Por esos días el dueño de la finca donde estaba Don Julio se decidió a venderla, los primeros en ser comunicados fueron los Betancur Layos. La hermana en Estados Unidos tenía el dinero ahorrado y fue así como las treinta cuadras en el cañón del río Barbas pasaron a ser propiedad de la familia. Norbey se hizo cargo, primero vivió con Don Julio y luego con su abuela, la Indígena del Carmen de Atrato que no gustaba de ir al médico, porque creía en la medicina natural, en la sabiduría de la tierra y el bosque. Con frecuencia le pedía al nieto que consiguiera espigas de Yarumo para hacer mejunjes y ungüentos para todo tipo de dolores. Luego vino Yuri, la esposa y madre de sus dos hijos, esos que le iluminan el rostro solo con nombrarlos, por ellos se levanta todos los días.
“Camine pues, bajemos hasta el río para que vea la belleza. Ese de ahí es un roble negro, y ese amigo es el manzanillo, dicen que Judas cuando vendió al señor se colgó en un manzanillo, y por eso el palo hace lo que hace, claro que al lado siempre está el espadero, que es la cura”.Relata Norbey, advirtiendo sobre la dermatitis que puede causar el exponerse a la sombra del “hinchador”.

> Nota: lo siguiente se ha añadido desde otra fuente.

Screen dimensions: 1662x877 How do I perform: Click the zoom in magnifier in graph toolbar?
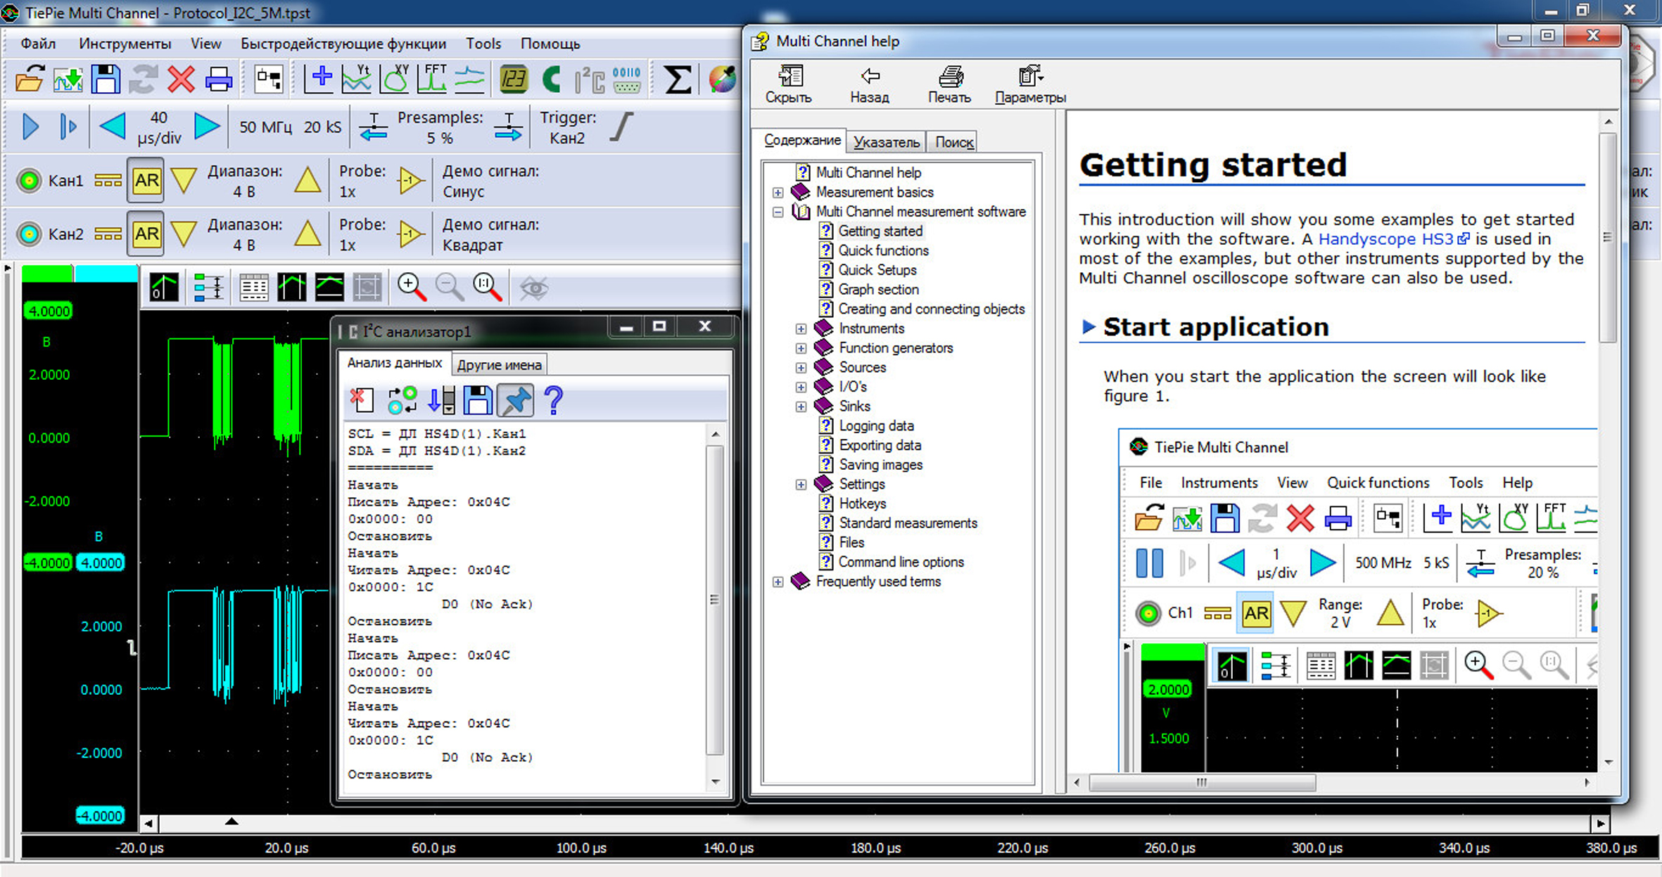coord(411,287)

Hace dos años Don Julio, el jugador de dado, el juerguero y negociante antioqueño de Don Matías, apareció muerto en un misterioso evento. A Norbey el mundo se le acabó, la muerte del padre junto a la presión ejercida por los peones de la Empresa de Energía de Bogotá para instalar dos torres de alta tensión en su propiedad, al lado de su casa, en los campos por donde corren  sus hijos, en los potreros donde alimenta las vacas, en el bosque donde aúllan los viejos, todo eso lo impulsaría a tomar la decisión de vender la finca, comprarse un camión y volver a la vida que una vez había despreciado.

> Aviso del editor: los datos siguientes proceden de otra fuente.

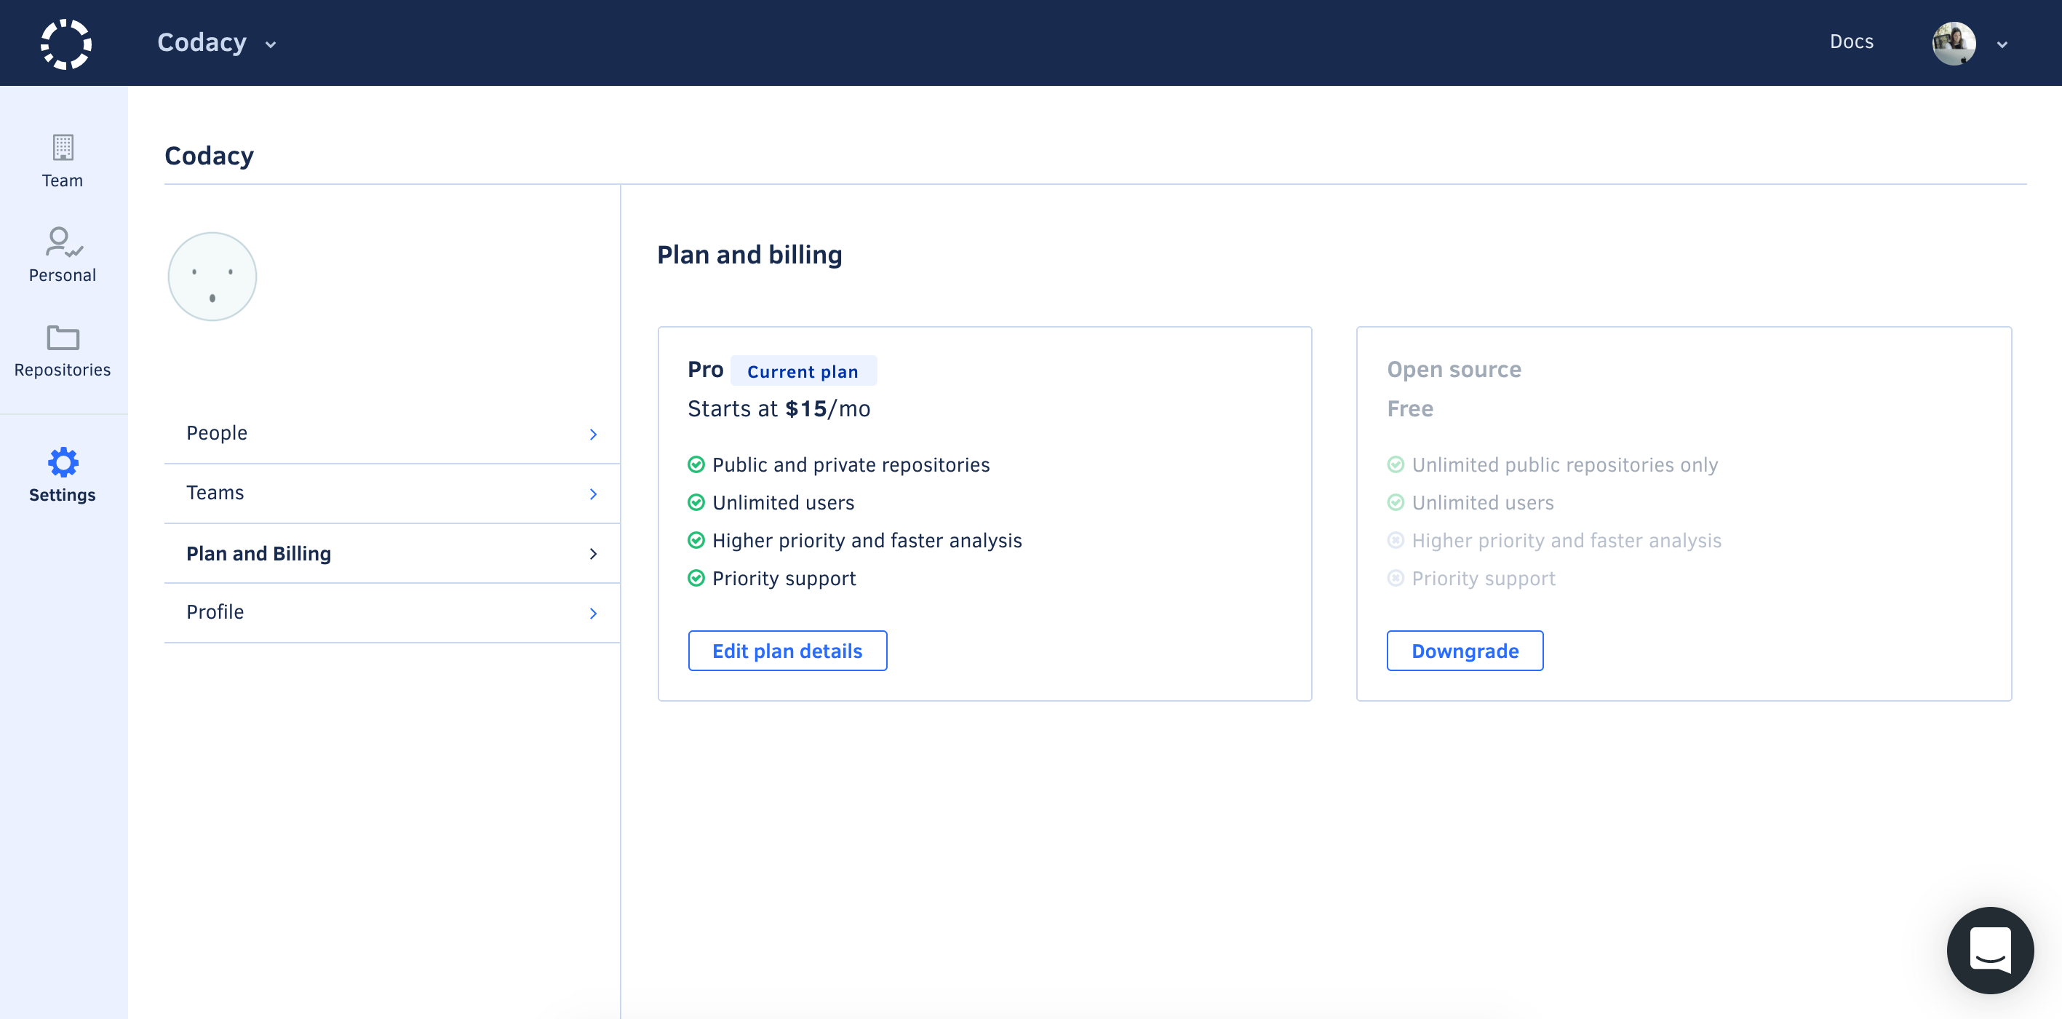Click the crossed icon beside Priority support in Open source
Screen dimensions: 2062x1019
click(x=1395, y=578)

“Este es el río Barbas, para allá es Risaralda y nosotros estamos en el Quindío. Yo sueño con la libertad, y acá tengo libertad, acá no hay peligro de nada, uno puede andar por todo lado tranquilo, los avisos que hay en la entrada, nos tocó ponerlos por la gente de las torres”.
Cuando decidió contarles a su esposa y a sus dos hijoslos planes de marcharse, la respuesta de la niña de ocho años lo dejaría sin aliento. Sería ese nuevo impulso de seguir luchando: “Papá, y si vendemos la finca, quien va a cuidar a los perritos, quien va a cuidar las vacas y las gallinas, que va a pasar con el caballo que dejó el abuelo”. Norbey cuenta que esas palabras borraron cualquier idea diferente a la de luchar por su tierra y velar porque sus hijos tuvieran un mejor porvenir.No había que vender nada, sólo levantarse contra el dolor por la muerte del padre y oponerse a la instalación de las “torres del progreso”.

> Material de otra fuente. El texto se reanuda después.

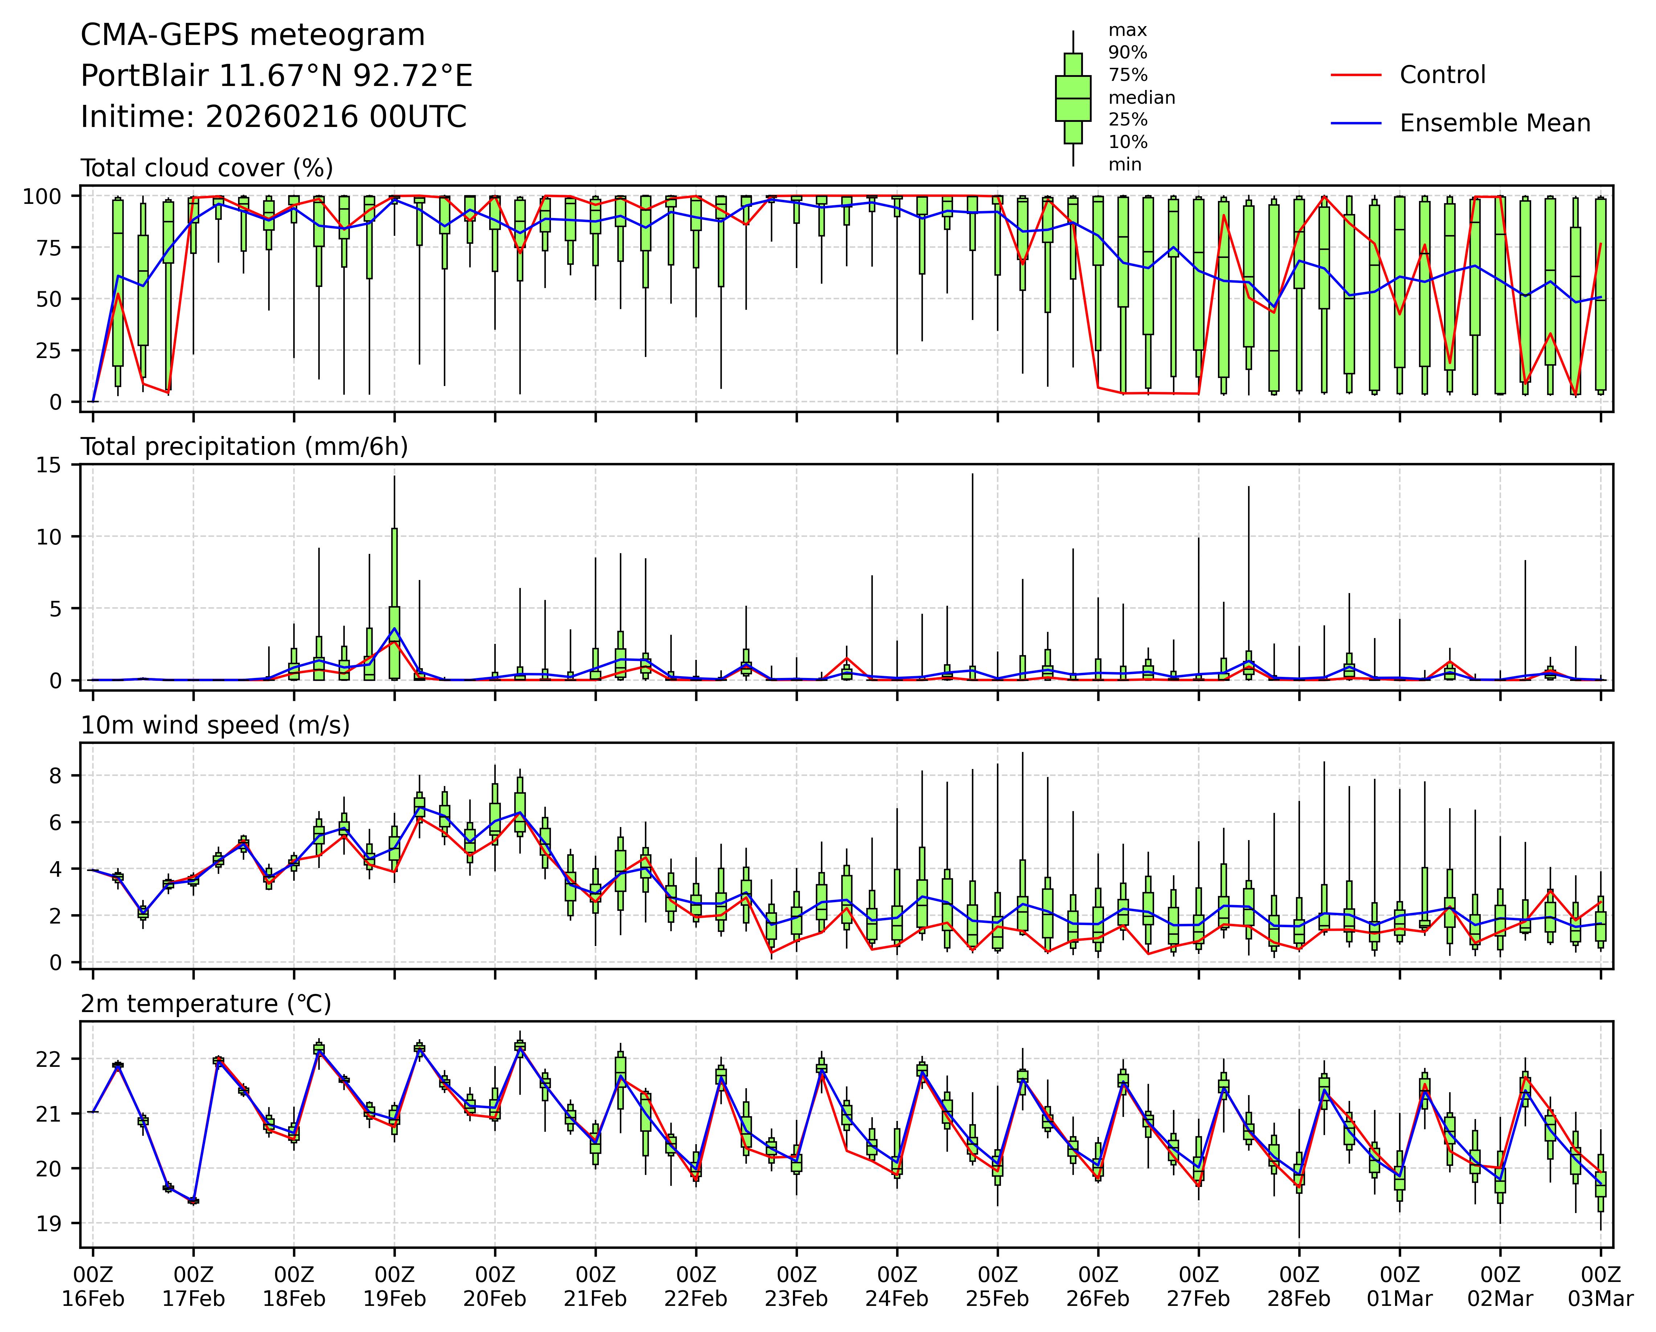1656x1332 pixels.
Task: Click the red Control legend line
Action: click(1356, 75)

Hoy, el hijo de Doña María y Don Julio se  convirtió en un símbolo de resistencia frente al abuso cometido por aquellos que se creen omnipotentes. Norbey, ese montañero amable de sangre paisa e indígena, sigue luchando contra el avasallamiento del monte, contra el desplazamiento de los animales, contra la contaminación del agua, batallando para que los hijos de sus hijos puedan disfrutar de la brisa gentil y del murmullo incesante del bosque y del río.
“Aquí va la torre 39, y en aquel filo la 40” dice él señalando los puntos contemplados en el trazado del proyecto “ellos creen que no necesitan del campo, y la ciudad necesita del campo y de los campesinos, si acaban con esto, ¿qué van a comer? ¿Será que van a comer energía?”